## Selected excerpt
[Start]

Sparky Anderson, manager of the Detroit Tigers, divides the world into two kinds of people, nice guys and bad guys.
And, as spring training resumes, he doesn’t mind going back to Florida this week because, as he said of the Tigers the other day, “I’ve never been around a nicer group of young men.”
That isn’t the kind of talk one hears from the average baseball manager or football coach--but Anderson isn’t average. He is unconventional, old-fashioned and probably the most successful leader in baseball today. Consider:
Under Anderson the Tigers won the World Series last October, when he became the first to manage world champions in both leagues. Having led Cincinnati to consecutive titles in the 1970s, he has been a winner in his last three World Series.
In all, Anderson has been in five Series in a 15-year career in which his regular-season winning percentage, .580, is the highest of any active manager in the majors and the seventh highest ever. What’s more, his team made the fastest start in major league history last season when the Tigers won 35 of their first 40 games.

[End]

## Raw data
[Start]

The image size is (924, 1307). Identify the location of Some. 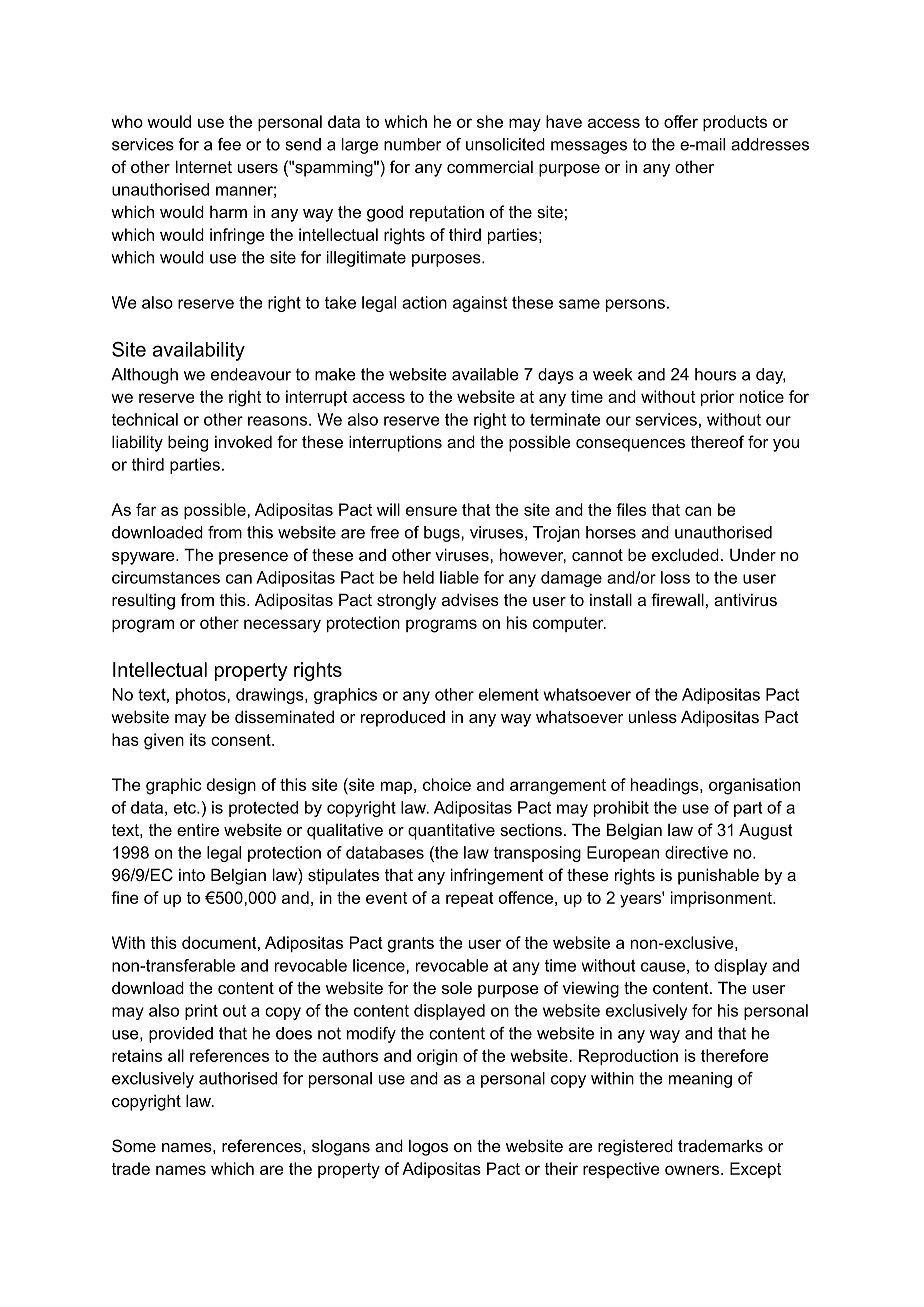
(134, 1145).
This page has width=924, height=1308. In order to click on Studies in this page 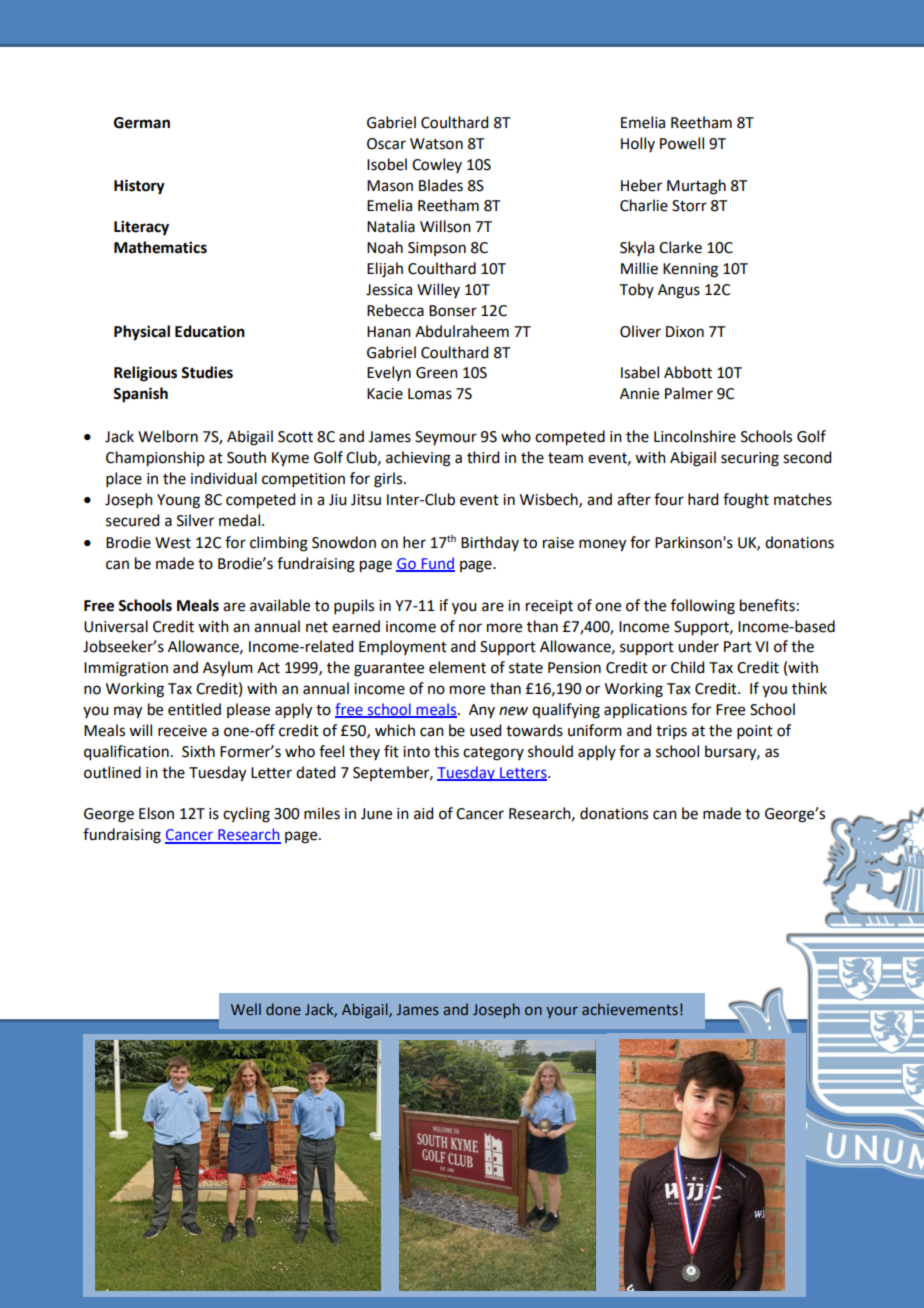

[End]

## Work to be completed
Rewrite the section of the Sparky Anderson passage above between "In all, Anderson" and "first 40 games.", inclusive, replacing "Tigers" with "Detroit club".

## The answer
In all, Anderson has been in five Series in a 15-year career in which his regular-season winning percentage, .580, is the highest of any active manager in the majors and the seventh highest ever. What’s more, his team made the fastest start in major league history last season when the Detroit club won 35 of their first 40 games.